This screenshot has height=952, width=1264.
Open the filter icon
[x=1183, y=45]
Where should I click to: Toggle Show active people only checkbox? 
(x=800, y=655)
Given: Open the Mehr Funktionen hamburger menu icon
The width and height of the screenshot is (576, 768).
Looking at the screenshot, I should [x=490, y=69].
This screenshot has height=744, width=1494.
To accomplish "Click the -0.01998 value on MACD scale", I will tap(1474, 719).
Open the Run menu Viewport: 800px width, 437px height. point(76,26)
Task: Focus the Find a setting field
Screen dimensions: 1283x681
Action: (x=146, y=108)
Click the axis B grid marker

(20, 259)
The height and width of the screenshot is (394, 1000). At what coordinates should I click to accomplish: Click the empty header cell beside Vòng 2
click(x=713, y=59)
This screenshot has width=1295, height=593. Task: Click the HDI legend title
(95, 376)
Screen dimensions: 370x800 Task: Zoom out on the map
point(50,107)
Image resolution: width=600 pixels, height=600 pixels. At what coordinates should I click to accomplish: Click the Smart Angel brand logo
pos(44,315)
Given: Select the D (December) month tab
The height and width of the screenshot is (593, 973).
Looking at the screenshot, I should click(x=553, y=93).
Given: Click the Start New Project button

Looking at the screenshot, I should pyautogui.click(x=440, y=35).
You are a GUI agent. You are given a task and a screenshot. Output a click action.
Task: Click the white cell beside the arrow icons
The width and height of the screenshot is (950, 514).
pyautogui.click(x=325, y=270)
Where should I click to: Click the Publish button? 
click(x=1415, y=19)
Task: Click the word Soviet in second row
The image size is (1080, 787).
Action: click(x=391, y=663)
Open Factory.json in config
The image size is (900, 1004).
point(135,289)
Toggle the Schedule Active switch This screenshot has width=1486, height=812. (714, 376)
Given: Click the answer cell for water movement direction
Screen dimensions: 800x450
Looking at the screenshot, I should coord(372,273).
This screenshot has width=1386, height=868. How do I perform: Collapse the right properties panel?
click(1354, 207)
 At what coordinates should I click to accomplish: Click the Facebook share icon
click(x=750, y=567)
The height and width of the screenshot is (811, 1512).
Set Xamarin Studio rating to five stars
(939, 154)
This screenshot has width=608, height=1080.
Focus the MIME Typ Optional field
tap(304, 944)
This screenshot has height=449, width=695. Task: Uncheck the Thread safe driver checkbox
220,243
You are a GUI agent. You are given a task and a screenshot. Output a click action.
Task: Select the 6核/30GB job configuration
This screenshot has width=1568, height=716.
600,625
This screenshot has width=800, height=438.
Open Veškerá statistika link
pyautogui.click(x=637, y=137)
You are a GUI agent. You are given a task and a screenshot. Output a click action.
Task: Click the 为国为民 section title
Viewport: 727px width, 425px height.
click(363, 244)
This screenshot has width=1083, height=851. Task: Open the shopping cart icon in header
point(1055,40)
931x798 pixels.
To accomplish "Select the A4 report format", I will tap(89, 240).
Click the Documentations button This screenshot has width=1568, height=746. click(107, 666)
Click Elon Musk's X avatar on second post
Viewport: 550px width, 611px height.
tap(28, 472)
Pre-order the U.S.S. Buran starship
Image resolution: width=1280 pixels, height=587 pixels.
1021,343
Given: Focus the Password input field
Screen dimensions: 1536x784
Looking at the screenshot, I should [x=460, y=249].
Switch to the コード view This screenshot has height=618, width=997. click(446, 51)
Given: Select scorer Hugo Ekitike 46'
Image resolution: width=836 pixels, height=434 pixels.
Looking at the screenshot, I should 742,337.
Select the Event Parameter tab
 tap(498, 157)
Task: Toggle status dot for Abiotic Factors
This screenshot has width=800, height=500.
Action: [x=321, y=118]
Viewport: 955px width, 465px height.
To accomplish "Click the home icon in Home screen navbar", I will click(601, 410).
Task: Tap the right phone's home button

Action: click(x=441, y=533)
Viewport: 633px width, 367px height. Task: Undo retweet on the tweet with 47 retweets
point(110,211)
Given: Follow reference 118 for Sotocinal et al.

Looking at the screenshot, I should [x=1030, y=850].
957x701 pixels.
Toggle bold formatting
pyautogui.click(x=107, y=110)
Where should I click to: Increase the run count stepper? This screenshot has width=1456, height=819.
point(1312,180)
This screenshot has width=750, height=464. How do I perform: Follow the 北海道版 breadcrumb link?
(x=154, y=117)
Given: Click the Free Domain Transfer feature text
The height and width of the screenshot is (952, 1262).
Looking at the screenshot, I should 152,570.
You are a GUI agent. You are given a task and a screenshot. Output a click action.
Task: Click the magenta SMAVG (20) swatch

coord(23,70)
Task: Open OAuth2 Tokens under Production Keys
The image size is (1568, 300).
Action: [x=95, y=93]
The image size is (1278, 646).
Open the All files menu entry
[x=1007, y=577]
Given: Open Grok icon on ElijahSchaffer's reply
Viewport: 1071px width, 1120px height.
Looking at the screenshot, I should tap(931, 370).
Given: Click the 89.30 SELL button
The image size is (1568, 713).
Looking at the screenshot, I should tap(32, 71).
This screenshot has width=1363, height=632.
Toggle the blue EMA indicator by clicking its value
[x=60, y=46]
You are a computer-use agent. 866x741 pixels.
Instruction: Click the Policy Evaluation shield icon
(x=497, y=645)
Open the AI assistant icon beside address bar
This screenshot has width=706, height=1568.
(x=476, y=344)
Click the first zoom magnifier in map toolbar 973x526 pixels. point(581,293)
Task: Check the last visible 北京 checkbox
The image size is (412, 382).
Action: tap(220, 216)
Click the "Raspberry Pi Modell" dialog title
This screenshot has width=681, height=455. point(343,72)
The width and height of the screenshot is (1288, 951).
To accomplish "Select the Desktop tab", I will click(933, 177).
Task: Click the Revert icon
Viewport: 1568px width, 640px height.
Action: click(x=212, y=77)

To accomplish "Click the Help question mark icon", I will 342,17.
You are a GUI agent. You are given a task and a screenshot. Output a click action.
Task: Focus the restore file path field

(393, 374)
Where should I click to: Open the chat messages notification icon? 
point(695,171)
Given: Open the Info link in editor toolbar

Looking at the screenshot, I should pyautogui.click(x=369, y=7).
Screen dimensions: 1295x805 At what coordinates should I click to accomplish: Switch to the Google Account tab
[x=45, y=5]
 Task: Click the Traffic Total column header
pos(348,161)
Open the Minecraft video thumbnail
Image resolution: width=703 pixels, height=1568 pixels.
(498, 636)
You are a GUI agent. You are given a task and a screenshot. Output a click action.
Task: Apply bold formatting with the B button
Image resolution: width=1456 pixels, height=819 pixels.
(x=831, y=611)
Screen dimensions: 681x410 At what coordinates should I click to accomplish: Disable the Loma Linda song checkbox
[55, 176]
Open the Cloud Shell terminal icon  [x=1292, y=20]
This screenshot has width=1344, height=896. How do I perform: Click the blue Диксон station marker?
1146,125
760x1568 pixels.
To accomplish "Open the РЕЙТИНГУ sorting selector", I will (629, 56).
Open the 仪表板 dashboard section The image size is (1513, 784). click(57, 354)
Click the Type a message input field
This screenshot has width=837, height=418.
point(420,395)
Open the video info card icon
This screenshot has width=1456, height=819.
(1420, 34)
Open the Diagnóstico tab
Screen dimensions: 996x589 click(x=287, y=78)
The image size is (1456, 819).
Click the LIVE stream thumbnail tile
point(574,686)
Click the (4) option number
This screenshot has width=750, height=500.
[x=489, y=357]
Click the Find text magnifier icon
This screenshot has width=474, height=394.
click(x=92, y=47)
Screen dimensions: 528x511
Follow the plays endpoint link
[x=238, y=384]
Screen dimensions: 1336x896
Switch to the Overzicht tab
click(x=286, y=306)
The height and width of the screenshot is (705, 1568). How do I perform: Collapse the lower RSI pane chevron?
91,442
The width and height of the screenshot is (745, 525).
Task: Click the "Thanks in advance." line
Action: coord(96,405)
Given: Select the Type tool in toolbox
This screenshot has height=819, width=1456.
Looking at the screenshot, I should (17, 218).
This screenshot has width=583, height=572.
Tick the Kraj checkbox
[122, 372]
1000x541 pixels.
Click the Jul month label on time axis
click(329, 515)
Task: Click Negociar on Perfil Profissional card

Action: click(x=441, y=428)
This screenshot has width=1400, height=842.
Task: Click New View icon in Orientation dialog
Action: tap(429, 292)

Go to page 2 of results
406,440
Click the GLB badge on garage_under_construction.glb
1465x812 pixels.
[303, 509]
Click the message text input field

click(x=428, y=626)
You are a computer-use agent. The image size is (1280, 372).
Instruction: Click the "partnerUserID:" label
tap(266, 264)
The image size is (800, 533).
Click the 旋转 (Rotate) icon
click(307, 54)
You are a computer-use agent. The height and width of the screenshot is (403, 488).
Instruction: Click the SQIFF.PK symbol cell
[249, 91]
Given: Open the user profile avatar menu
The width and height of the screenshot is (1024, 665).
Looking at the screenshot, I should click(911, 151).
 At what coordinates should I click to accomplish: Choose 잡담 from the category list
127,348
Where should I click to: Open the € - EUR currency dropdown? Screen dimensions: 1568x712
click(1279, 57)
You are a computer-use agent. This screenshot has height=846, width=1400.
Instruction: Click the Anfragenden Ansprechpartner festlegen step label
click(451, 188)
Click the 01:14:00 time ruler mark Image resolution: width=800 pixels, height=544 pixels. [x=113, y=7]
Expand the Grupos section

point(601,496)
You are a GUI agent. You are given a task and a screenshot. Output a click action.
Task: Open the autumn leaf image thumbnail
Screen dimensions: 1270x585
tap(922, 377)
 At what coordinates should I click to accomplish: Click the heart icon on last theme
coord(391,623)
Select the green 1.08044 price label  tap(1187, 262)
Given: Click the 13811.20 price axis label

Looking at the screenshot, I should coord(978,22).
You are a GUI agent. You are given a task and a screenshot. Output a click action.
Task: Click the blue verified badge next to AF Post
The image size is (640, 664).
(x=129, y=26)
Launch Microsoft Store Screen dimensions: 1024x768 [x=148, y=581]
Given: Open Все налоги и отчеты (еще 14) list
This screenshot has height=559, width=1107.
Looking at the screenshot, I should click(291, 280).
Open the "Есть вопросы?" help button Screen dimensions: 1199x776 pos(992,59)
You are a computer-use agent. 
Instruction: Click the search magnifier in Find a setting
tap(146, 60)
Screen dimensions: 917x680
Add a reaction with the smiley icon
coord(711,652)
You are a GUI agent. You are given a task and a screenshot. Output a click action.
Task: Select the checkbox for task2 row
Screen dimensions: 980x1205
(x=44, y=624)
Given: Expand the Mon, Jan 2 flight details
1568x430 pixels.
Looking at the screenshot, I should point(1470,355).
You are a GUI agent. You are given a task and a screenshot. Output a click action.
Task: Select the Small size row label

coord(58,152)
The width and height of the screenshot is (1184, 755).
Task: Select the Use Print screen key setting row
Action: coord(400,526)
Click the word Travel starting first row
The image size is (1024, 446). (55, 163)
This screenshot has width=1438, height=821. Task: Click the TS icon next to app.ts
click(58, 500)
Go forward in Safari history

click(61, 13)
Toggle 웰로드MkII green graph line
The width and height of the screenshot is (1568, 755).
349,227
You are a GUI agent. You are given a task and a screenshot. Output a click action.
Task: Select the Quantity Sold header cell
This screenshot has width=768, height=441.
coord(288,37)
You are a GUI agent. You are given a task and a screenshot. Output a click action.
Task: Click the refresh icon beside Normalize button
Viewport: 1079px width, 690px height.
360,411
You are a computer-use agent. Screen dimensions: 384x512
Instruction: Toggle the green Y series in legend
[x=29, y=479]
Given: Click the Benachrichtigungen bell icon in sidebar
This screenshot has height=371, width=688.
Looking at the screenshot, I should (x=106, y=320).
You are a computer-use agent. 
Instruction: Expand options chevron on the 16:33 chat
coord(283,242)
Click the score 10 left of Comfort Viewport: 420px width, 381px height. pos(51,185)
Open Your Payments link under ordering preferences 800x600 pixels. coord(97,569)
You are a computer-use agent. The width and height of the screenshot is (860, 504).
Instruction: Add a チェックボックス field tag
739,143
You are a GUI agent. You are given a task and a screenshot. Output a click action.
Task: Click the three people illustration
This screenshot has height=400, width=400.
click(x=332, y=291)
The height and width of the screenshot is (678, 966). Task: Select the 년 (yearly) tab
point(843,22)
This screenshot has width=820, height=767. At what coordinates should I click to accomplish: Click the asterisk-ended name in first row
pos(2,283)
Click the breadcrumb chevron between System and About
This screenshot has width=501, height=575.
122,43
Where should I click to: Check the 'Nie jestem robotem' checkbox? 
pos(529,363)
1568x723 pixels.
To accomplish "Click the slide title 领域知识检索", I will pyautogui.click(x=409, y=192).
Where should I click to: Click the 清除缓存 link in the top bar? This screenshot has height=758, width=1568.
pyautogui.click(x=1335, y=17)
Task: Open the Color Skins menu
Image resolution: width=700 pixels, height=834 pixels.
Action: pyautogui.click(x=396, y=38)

**WHAT IS REQUIRED:** What are the items from the line containing "1568x723 pixels." through the line containing "pyautogui.click(x=1335, y=17)"? Return those lines unchanged.

**SOLVED PROBLEM:**
1568x723 pixels.
To accomplish "Click the slide title 领域知识检索", I will pyautogui.click(x=409, y=192).
Where should I click to: Click the 清除缓存 link in the top bar? This screenshot has height=758, width=1568.
pyautogui.click(x=1335, y=17)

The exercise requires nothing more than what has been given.